The current food production techniques are striving to be more and more sustainable. Intensive farming techniques and widespread chemical usage are draining our soil and poisoning our water. Furthermore, agriculture is responsible for a large portion of our water use. The World Bank estimates that agricultural use accounts for 70% of all freshwater usage globally. To make matters worse, global warming causing drought in many countries has increased the water demand, particularly in Europe, which saw exceptional heat waves in the past year.
Sustainable development goals necessitate environmentally friendly agriculture while producing the best feasible yields; this is where soil mapping comes in. For encouraging sustainable agriculture with accurate inputs in amount, place, and time, detailed information on the soil profile and its geographical distribution is required. Accurate and up-to-date information on soil composition, in particular, enable better and more effective fertility management, boosting crop productivity and sustainability.
What is Soil Mapping?
Soils provide critical ecosystem services such as water filtering, flood control, plant growth medium, and habitat for soil biota. Agriculture covers around 38% of the earth’s ice-free area, with croplands accounting for approximately 12% and pastures accounting for about 26%. Soil information is thus essential for long-term soil management. The soil profile and its spatial distribution are two critical components for encouraging sustainable agriculture, which requires precise inputs in amount, space, and time.
The development of a numerical or statistical model of the link between environmental variables and soil qualities, which is then applied to a geographic data source to build a predictive map, is what digital soil mapping (DSM) is all about. Geocomputational technologies developed during the last couple of decades have enabled DSM. They employ modern geographic information science, digital terrain modelling, remote sensing, field mapping and fuzzy logic to create precise 3D soil survey maps.

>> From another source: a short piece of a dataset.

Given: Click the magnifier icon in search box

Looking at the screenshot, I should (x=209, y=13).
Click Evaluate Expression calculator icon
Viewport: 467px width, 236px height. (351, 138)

Why are soil maps created?
You need primary data to create application maps (fertiliser, seeding, soil tillage). Yield maps or aerial photographs are often used for this. However, the disadvantage is that it is only possible to react to data with a significant time delay. NDVI (Normalized Difference Vegetation Index) and aerial photographs also do not allow any conclusive statements to be made about the soil structure but instead describe the current vegetation situation at the time the image was taken. They only actually show symptoms rather than the causes.
On the other hand, electrical conductivity is affected by soil type, compaction, moisture content, organic residues and salt content. This means soil parameters can also be calculated from conductivity values using appropriate algorithms and displayed in map form.
How do the 3D soil maps help farmers and agricultural companies?
Soil mapping has become common practice in so-called precision farming, which employs cutting-edge technology to acquire the most exact information about the condition of the soil, the weather, and the crops. Farmers benefit from the soil mapping software in the following ways:
Soil Composition: Understanding which soil elements exist is critical to determining which crops or varieties best suit each land parcel.
Humidity Checks: It is critical to understand the humidity of each crop area. This allows for better irrigation management. This check is usually done using soil temperature maps.
Soil texture: Knowing the soil’s surface allows farmers to determine which fertilisers they can apply at any given time and location.
Ph and conductivity: It is critical to determine soil variables such as ph and conductivity to better select fertilisers and other nutrients.
Fertility levels: Knowing what fertility may be expected from a land plot is essential for selecting the best crop cultivation periods.